→ Problem to solve: Below are some records; quote exactly the lines from the one that contains "PROVINCES (908, 191)" through the one that contains "Diaspora (834, 191)", inclusive, and no others.

[Exercise input — start]

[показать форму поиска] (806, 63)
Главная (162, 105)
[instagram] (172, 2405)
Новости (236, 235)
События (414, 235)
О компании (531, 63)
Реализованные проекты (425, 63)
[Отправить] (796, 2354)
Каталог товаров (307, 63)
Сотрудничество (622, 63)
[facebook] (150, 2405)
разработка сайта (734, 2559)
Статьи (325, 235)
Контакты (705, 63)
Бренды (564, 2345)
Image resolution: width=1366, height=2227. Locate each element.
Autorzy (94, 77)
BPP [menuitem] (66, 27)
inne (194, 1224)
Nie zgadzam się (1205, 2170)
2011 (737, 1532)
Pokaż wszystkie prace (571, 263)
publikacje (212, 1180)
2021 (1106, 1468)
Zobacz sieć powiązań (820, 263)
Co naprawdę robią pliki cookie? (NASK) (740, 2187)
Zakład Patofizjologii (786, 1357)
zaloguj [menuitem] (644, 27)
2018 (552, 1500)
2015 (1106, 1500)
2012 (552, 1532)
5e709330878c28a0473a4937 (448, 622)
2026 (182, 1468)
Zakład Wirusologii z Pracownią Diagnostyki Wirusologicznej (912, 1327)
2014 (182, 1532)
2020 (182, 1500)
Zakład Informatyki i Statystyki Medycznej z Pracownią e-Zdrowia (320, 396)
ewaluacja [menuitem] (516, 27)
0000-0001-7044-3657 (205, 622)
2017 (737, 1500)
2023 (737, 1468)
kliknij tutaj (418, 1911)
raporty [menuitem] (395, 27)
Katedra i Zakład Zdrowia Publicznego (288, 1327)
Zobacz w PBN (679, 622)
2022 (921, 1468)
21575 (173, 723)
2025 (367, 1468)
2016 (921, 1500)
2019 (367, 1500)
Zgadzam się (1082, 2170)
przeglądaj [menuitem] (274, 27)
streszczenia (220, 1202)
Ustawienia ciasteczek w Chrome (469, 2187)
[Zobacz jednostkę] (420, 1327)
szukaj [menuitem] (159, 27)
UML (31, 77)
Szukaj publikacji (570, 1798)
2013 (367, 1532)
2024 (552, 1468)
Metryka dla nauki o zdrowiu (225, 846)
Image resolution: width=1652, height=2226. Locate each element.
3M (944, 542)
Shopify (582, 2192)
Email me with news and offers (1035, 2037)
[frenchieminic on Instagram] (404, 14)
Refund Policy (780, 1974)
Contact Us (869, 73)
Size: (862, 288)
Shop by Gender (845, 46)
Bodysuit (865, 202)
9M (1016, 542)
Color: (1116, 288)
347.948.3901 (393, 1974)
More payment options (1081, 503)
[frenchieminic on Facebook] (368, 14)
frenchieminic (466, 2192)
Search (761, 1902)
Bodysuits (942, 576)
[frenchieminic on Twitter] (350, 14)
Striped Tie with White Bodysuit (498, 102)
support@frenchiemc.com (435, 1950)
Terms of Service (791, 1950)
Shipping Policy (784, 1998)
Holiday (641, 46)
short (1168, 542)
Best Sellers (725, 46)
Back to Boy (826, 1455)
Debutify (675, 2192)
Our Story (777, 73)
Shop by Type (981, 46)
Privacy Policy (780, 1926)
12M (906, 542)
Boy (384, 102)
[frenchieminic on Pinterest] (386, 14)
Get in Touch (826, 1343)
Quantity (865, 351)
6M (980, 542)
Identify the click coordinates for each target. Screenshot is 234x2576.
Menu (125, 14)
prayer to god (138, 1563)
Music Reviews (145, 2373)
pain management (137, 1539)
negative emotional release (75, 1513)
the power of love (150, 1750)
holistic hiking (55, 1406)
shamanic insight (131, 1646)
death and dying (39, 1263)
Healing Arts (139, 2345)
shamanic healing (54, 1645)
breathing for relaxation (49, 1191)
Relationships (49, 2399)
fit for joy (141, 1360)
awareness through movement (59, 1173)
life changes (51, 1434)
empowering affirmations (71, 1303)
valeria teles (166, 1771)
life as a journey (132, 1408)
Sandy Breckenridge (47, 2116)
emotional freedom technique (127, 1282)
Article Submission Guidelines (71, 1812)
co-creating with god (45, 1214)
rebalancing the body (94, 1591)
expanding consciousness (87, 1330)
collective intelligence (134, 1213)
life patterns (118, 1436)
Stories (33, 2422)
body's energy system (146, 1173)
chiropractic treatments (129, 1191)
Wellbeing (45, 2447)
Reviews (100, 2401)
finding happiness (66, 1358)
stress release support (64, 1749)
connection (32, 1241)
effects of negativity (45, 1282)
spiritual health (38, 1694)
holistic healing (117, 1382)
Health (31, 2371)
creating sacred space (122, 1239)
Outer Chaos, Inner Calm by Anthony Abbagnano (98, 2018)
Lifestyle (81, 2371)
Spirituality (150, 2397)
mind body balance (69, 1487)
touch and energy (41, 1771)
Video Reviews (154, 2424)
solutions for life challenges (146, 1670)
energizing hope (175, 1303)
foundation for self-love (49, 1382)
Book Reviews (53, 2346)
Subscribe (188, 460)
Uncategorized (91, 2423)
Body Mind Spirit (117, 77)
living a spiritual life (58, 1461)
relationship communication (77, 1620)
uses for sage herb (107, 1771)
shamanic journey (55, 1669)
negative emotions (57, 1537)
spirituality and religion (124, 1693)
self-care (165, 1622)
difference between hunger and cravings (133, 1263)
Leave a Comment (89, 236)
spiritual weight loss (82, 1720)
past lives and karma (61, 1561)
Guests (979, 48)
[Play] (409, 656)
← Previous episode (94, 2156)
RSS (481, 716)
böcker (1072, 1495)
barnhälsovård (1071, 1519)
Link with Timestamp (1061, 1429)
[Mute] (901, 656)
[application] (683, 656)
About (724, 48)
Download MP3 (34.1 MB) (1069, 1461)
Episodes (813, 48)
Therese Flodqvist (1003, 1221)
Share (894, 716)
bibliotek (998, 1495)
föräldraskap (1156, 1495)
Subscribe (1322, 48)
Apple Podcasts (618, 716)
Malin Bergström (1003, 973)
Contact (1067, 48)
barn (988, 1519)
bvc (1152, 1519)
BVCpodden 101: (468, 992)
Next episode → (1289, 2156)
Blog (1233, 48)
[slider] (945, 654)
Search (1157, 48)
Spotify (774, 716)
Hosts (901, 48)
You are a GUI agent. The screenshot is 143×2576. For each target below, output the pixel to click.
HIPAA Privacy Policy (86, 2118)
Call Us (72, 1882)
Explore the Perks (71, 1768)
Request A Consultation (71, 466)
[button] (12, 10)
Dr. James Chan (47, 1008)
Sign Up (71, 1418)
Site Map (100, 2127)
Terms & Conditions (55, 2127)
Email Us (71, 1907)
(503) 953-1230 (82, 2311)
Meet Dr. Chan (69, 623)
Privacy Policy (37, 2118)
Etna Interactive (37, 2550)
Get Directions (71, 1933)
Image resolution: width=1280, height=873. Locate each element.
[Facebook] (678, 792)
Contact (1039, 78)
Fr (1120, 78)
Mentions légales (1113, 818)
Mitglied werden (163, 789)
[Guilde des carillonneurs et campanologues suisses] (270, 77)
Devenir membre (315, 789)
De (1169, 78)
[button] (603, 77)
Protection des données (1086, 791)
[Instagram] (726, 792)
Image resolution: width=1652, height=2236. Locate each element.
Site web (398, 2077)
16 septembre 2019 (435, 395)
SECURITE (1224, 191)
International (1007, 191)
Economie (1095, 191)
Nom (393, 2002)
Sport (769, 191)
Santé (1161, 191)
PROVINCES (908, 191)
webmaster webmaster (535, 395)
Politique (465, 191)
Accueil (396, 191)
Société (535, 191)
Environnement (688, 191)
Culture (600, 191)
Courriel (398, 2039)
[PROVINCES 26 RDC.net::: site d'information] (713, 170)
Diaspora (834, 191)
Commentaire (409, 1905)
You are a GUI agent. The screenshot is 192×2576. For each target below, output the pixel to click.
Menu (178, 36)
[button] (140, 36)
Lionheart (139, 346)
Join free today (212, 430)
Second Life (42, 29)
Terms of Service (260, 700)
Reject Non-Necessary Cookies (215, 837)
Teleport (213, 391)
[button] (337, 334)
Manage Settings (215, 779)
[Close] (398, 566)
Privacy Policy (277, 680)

[Exercise input — finish]

→ The completed task:
PROVINCES (908, 191)
webmaster webmaster (535, 395)
Politique (465, 191)
Accueil (396, 191)
Société (535, 191)
Environnement (688, 191)
Culture (600, 191)
Courriel (398, 2039)
[PROVINCES 26 RDC.net::: site d'information] (713, 170)
Diaspora (834, 191)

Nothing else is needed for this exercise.